* Task requirements
Reproduce every one of the records below word for word, omitting the pictures.
======== Dataset rows ========
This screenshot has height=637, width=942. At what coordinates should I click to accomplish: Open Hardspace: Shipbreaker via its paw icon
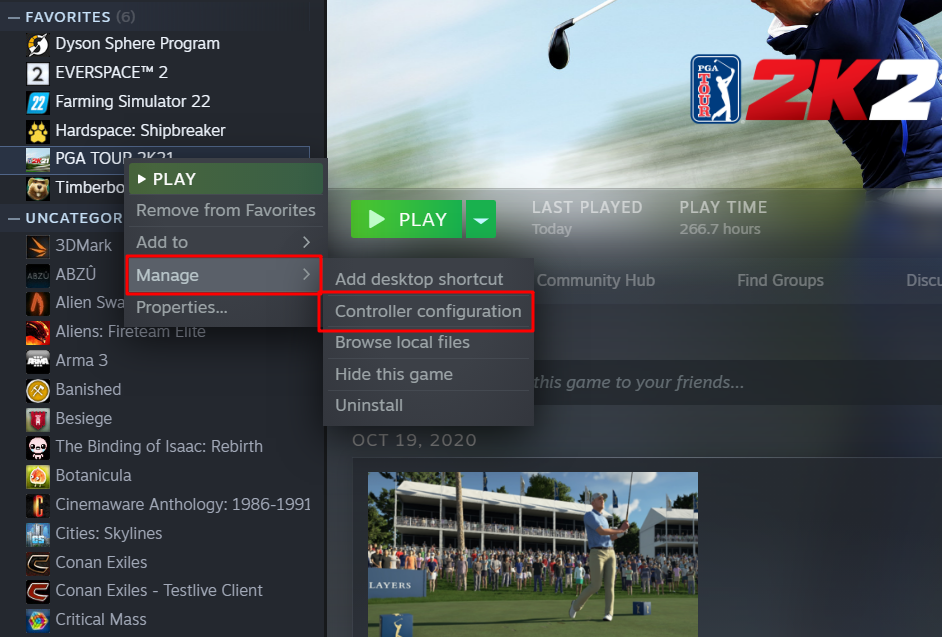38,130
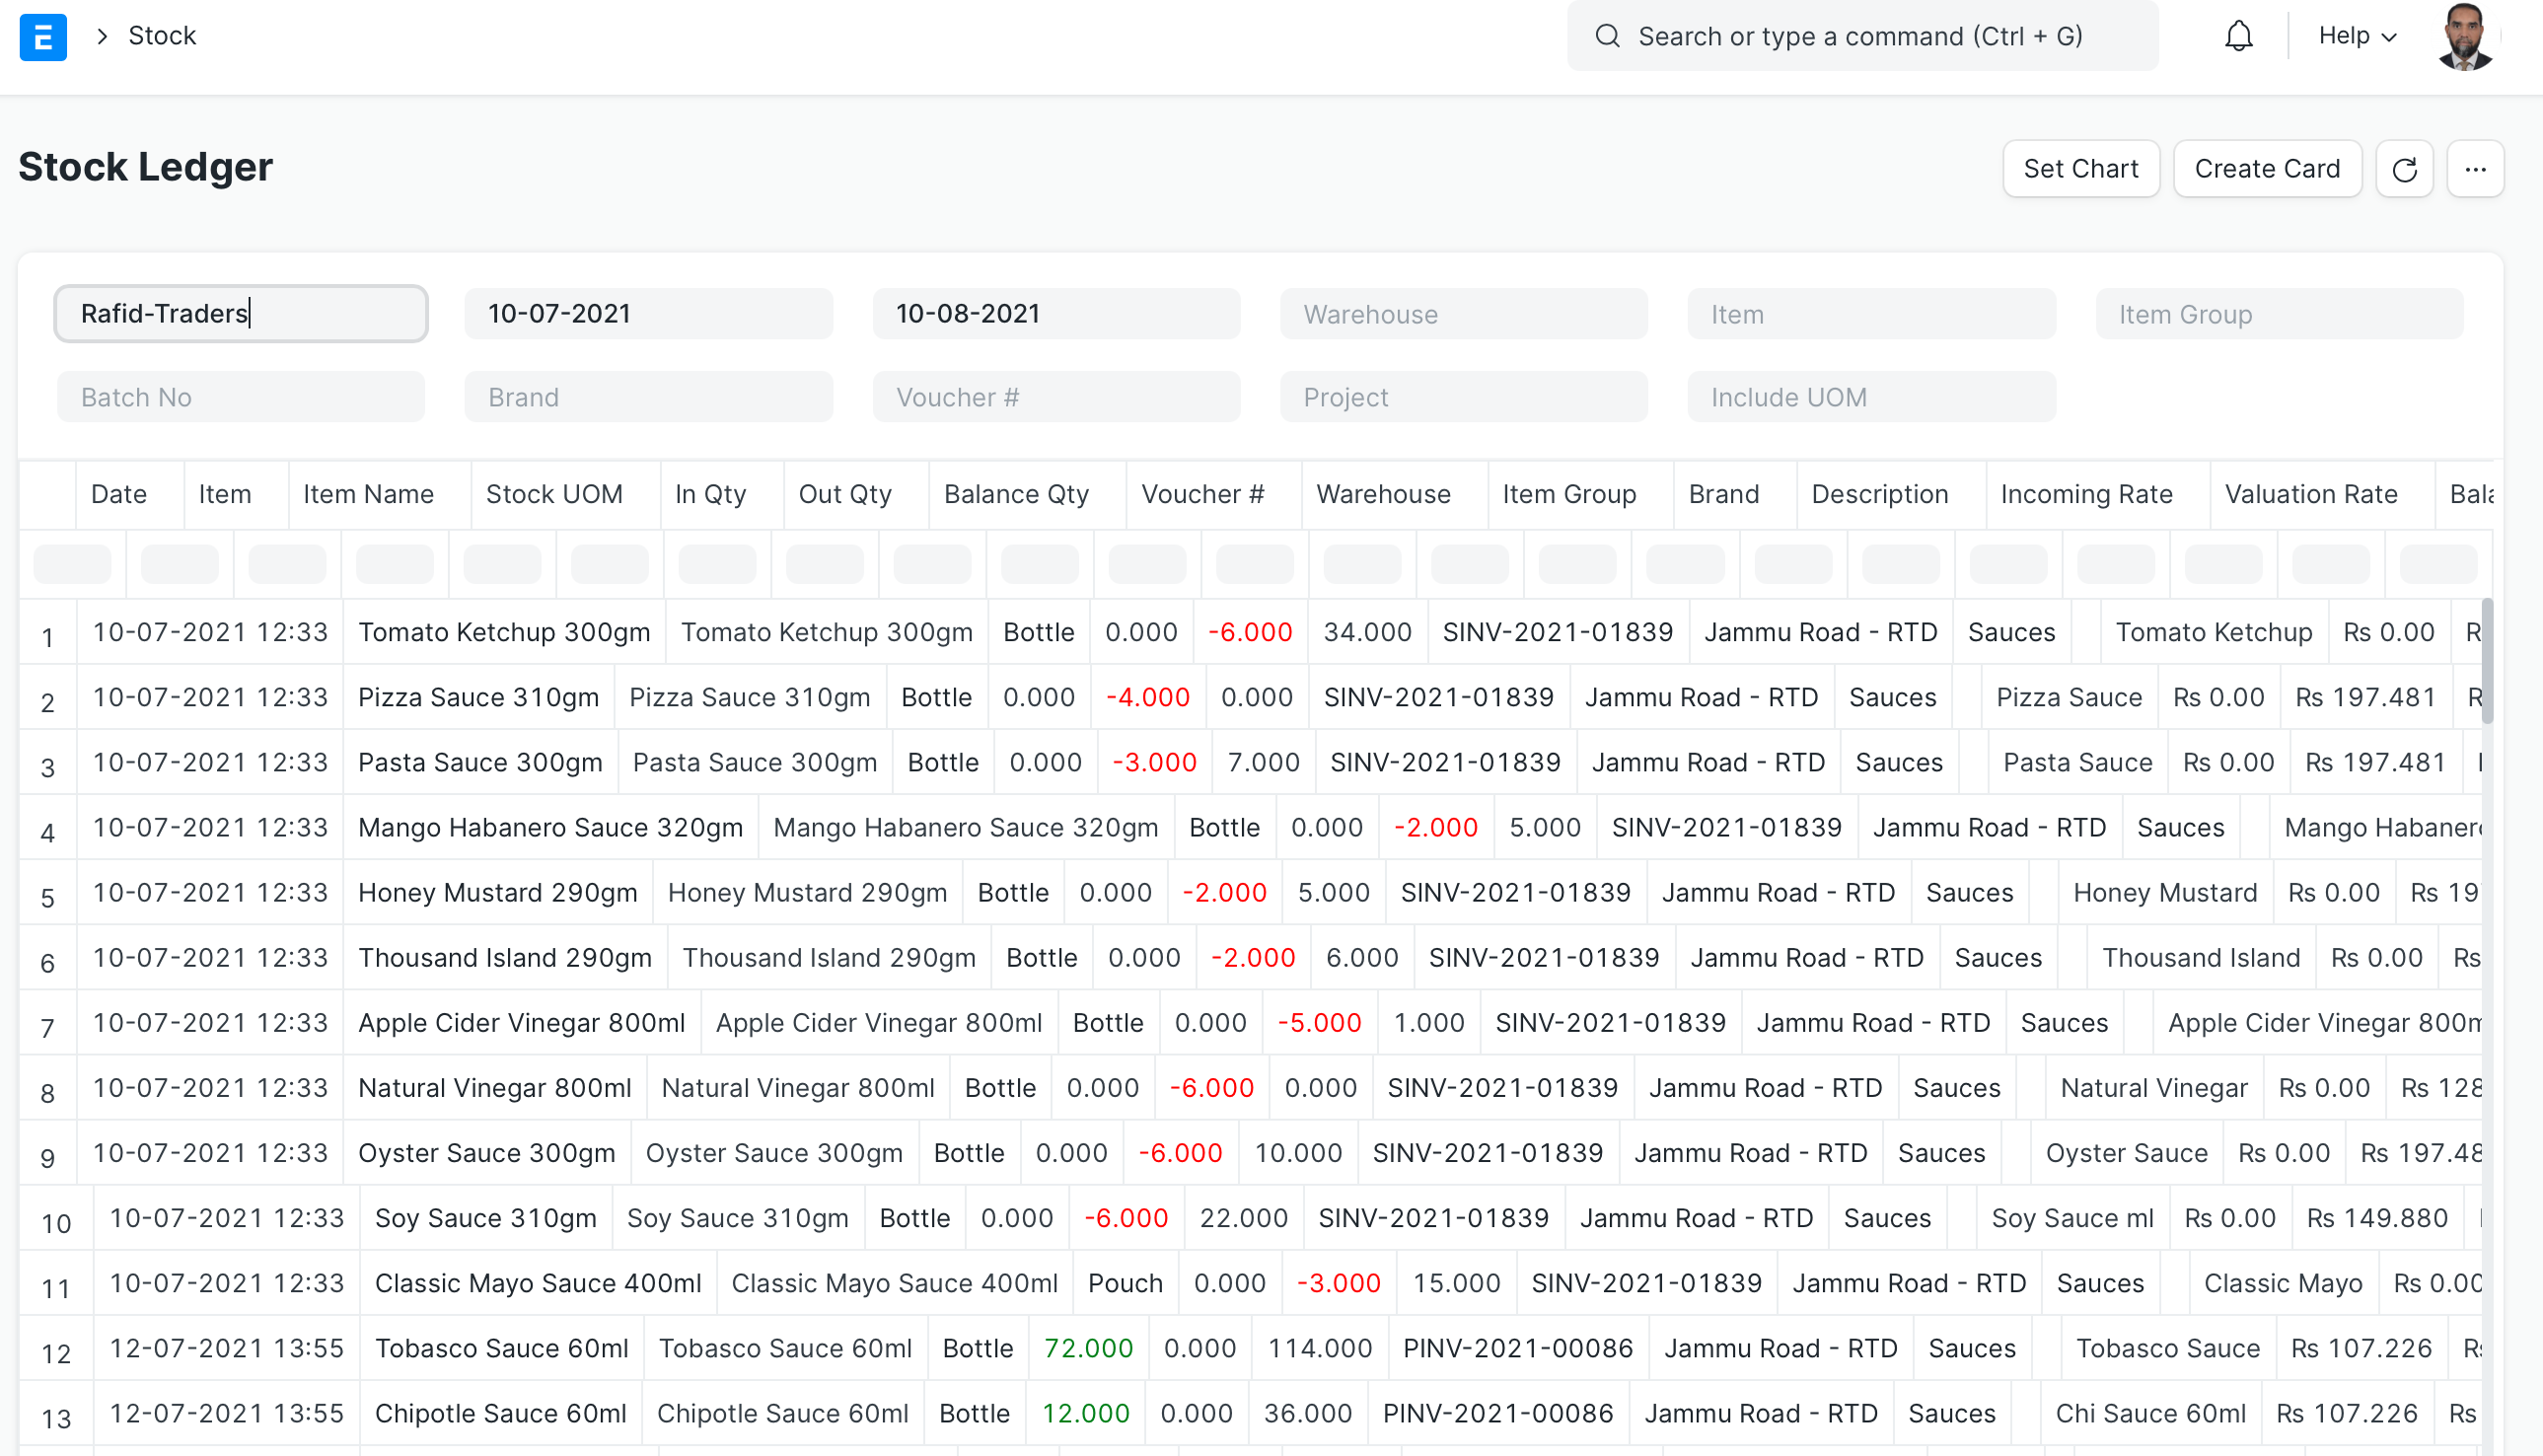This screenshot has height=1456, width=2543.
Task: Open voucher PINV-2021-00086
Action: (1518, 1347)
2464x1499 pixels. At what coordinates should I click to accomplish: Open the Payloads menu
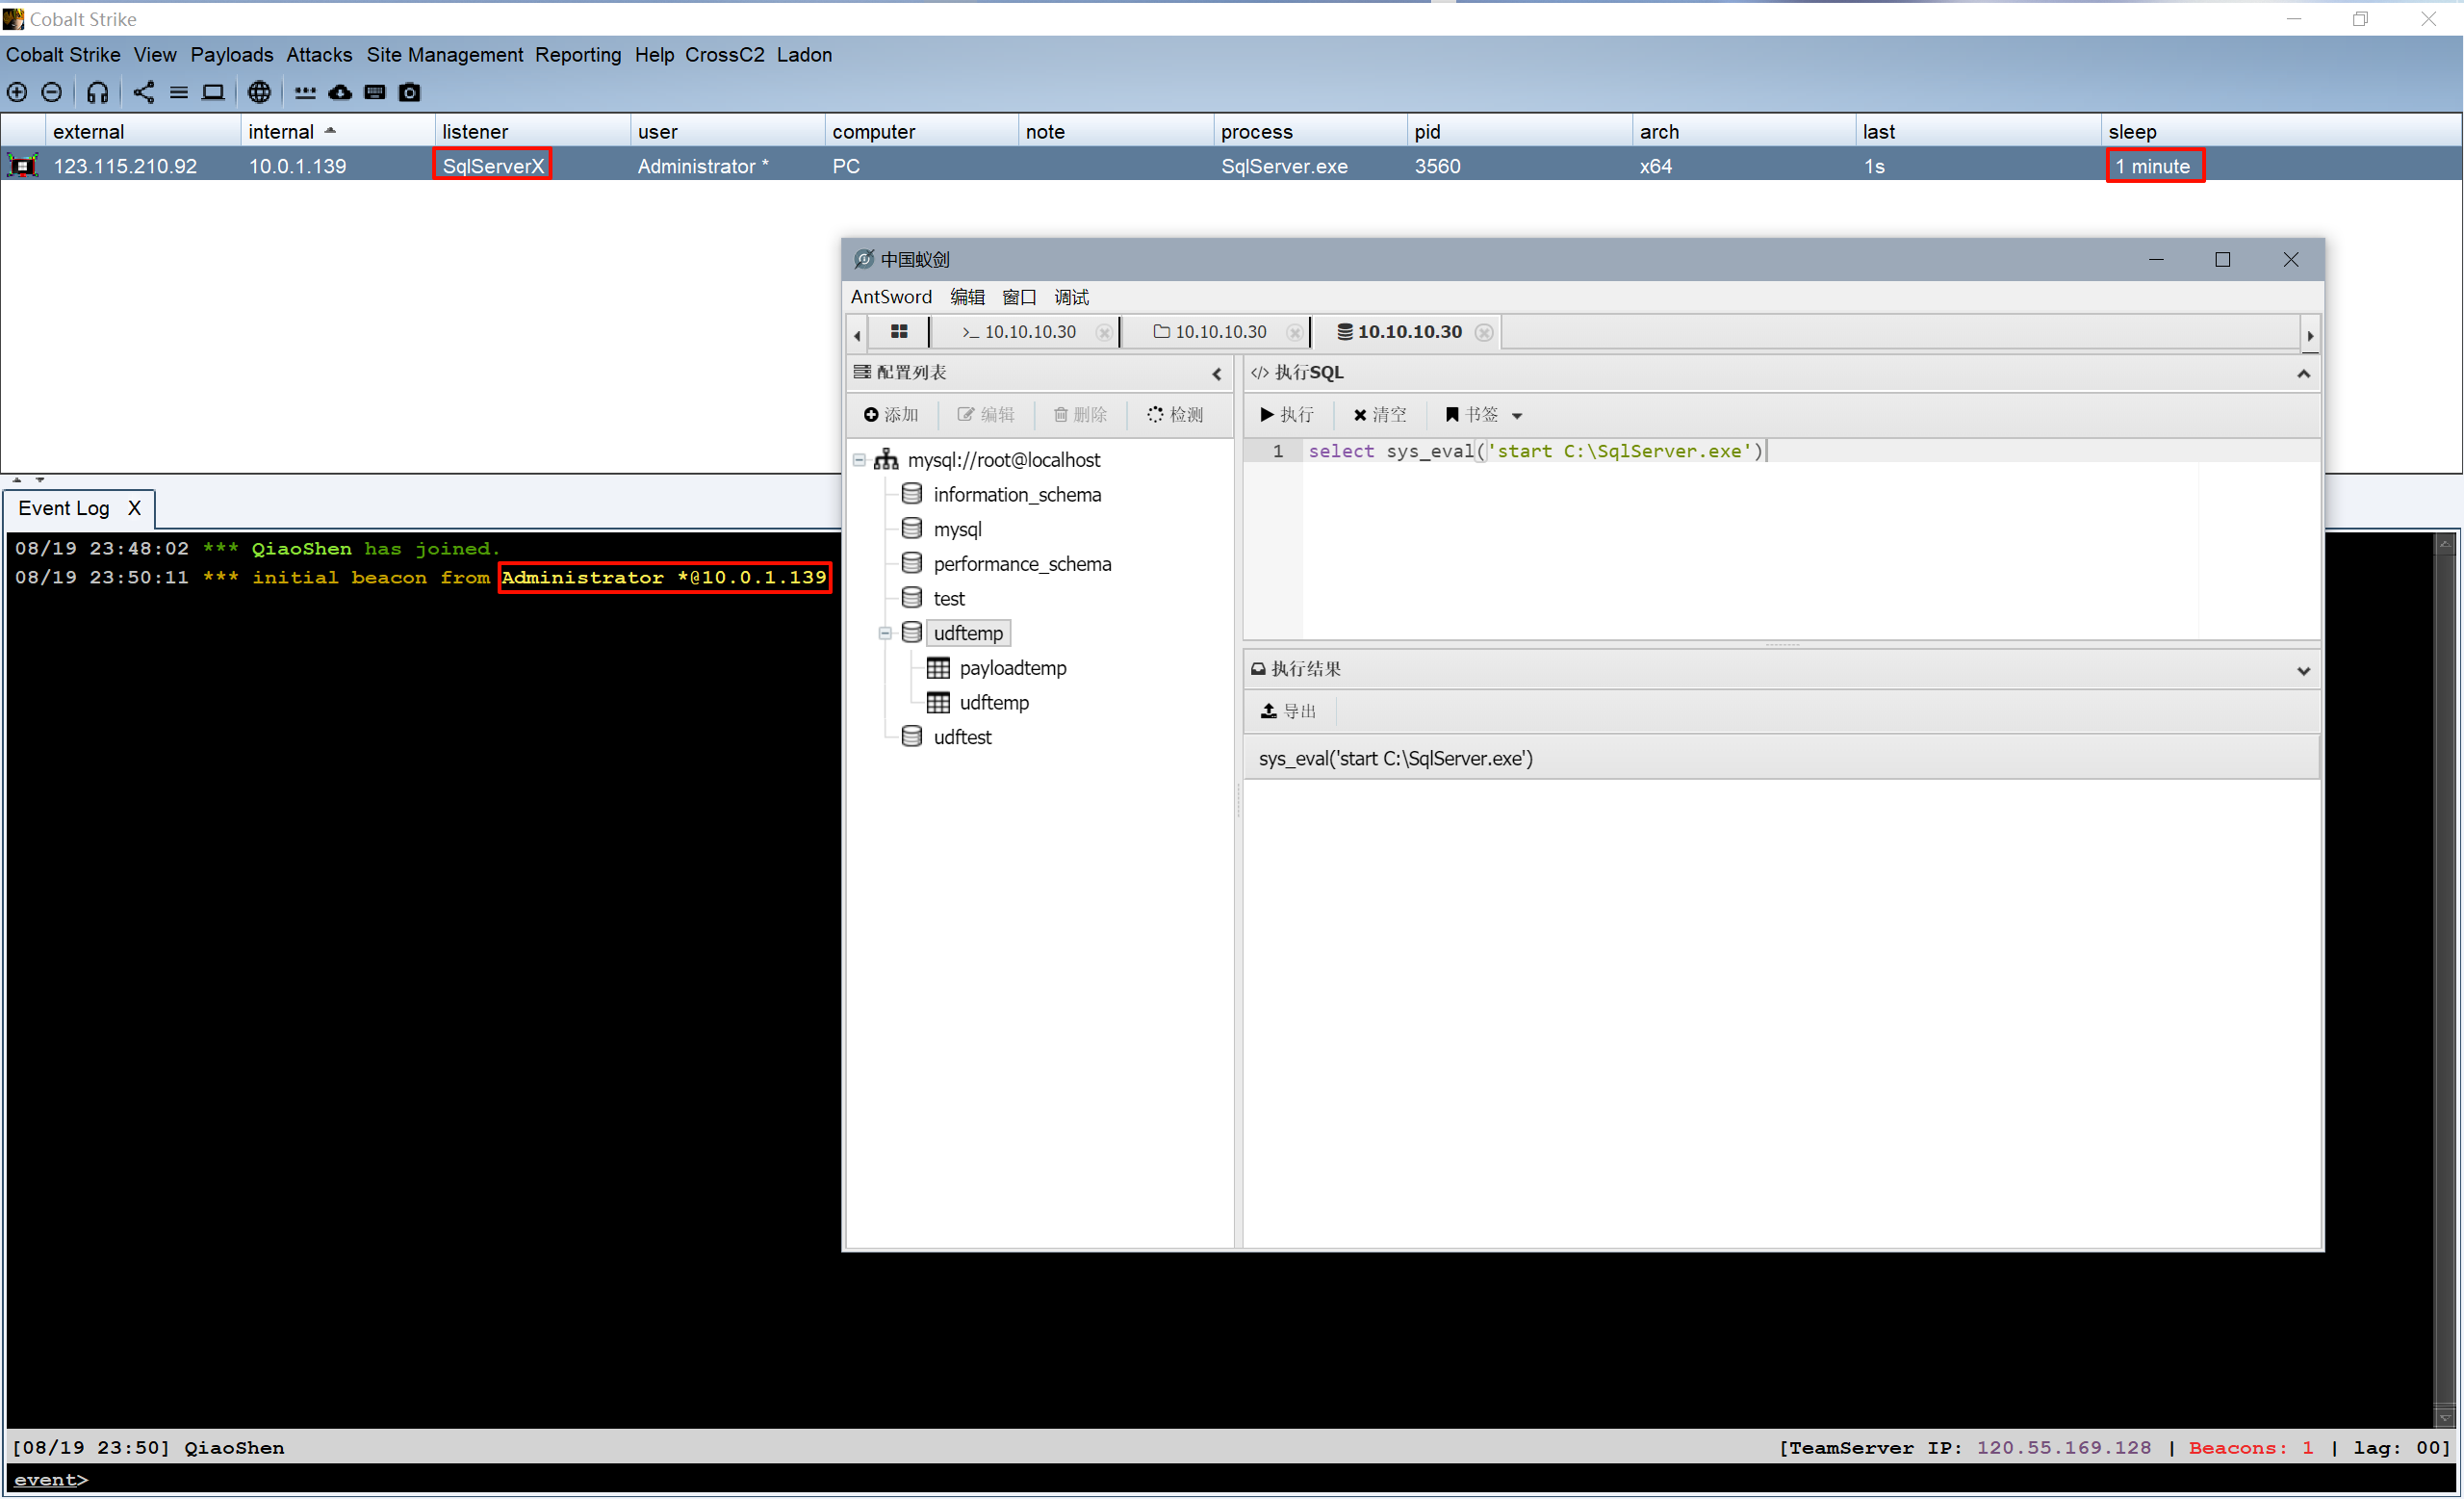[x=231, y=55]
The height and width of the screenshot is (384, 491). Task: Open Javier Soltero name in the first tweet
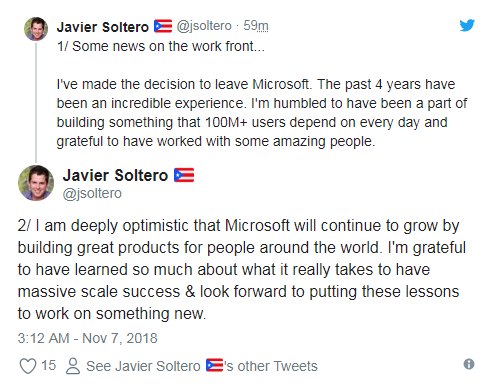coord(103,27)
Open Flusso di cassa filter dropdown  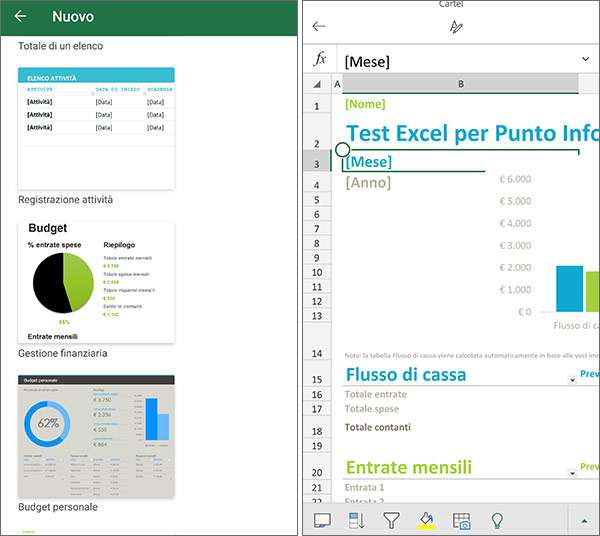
========
* Solution to this exercise
This screenshot has height=637, width=942. At what coordinates should I click to accomplish: Open Hardspace: Shipbreaker via its paw icon
38,130
This screenshot has height=1456, width=2543.
Task: Open voucher PINV-2021-00086
Action: (1518, 1347)
2464x1499 pixels. At what coordinates should I click to accomplish: Open the Payloads menu
[x=231, y=55]
The height and width of the screenshot is (384, 491). Task: Open Javier Soltero name in the first tweet
coord(103,27)
Open Flusso di cassa filter dropdown  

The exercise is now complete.